▶ EXERCISE DIRECTIONS
Please give the data again in full, exactly as it reads.

▶ RECORDS PROVIDED
__________________________________________________

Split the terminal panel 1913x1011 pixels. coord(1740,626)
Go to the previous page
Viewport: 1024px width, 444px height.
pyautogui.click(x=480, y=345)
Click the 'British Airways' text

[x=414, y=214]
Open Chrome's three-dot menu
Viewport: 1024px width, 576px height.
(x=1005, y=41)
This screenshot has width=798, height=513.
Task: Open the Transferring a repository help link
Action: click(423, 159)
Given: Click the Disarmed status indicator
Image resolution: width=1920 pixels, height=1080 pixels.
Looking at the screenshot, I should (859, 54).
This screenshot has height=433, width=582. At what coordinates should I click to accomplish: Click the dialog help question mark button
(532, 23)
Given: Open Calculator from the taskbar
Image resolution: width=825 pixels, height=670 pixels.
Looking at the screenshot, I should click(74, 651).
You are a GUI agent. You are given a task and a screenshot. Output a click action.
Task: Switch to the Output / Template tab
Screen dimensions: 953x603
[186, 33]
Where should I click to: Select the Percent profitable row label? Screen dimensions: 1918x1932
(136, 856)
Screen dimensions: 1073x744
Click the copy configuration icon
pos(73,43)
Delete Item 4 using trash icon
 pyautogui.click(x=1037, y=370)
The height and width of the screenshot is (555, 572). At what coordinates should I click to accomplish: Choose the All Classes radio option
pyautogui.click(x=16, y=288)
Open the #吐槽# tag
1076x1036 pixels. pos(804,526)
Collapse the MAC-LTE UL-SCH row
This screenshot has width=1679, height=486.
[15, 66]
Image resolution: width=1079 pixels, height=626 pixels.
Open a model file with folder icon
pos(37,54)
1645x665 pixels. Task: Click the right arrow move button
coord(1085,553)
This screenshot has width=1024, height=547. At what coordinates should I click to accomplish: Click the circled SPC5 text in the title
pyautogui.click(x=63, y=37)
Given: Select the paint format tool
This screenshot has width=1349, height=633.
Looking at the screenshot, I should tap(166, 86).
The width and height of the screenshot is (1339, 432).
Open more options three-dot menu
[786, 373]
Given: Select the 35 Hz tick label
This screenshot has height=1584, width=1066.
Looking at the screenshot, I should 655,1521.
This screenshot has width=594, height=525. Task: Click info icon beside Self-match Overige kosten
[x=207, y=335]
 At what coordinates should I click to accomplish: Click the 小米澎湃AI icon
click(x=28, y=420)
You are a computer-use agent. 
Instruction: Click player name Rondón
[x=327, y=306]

__________________________________________________

▶ EXERCISE RESULT
Split the terminal panel 1913x1011 pixels. coord(1740,626)
Go to the previous page
Viewport: 1024px width, 444px height.
pyautogui.click(x=480, y=345)
Click the 'British Airways' text

[x=414, y=214]
Open Chrome's three-dot menu
Viewport: 1024px width, 576px height.
(x=1005, y=41)
This screenshot has width=798, height=513.
Task: Open the Transferring a repository help link
Action: click(423, 159)
Given: Click the Disarmed status indicator
Image resolution: width=1920 pixels, height=1080 pixels.
Looking at the screenshot, I should (859, 54).
This screenshot has height=433, width=582. At what coordinates should I click to accomplish: Click the dialog help question mark button
(532, 23)
Given: Open Calculator from the taskbar
Image resolution: width=825 pixels, height=670 pixels.
Looking at the screenshot, I should click(74, 651).
You are a GUI agent. You are given a task and a screenshot. Output a click action.
Task: Switch to the Output / Template tab
Screen dimensions: 953x603
[186, 33]
Where should I click to: Select the Percent profitable row label? Screen dimensions: 1918x1932
(136, 856)
Screen dimensions: 1073x744
Click the copy configuration icon
pos(73,43)
Delete Item 4 using trash icon
 pyautogui.click(x=1037, y=370)
The height and width of the screenshot is (555, 572). At what coordinates should I click to accomplish: Choose the All Classes radio option
pyautogui.click(x=16, y=288)
Open the #吐槽# tag
1076x1036 pixels. pos(804,526)
Collapse the MAC-LTE UL-SCH row
This screenshot has width=1679, height=486.
[15, 66]
Image resolution: width=1079 pixels, height=626 pixels.
Open a model file with folder icon
pos(37,54)
1645x665 pixels. Task: Click the right arrow move button
coord(1085,553)
This screenshot has width=1024, height=547. At what coordinates should I click to accomplish: Click the circled SPC5 text in the title
pyautogui.click(x=63, y=37)
Given: Select the paint format tool
This screenshot has width=1349, height=633.
Looking at the screenshot, I should tap(166, 86).
The width and height of the screenshot is (1339, 432).
Open more options three-dot menu
[786, 373]
Given: Select the 35 Hz tick label
This screenshot has height=1584, width=1066.
Looking at the screenshot, I should 655,1521.
This screenshot has width=594, height=525. Task: Click info icon beside Self-match Overige kosten
[x=207, y=335]
 At what coordinates should I click to accomplish: Click the 小米澎湃AI icon
click(x=28, y=420)
You are a computer-use agent. 
Instruction: Click player name Rondón
[x=327, y=306]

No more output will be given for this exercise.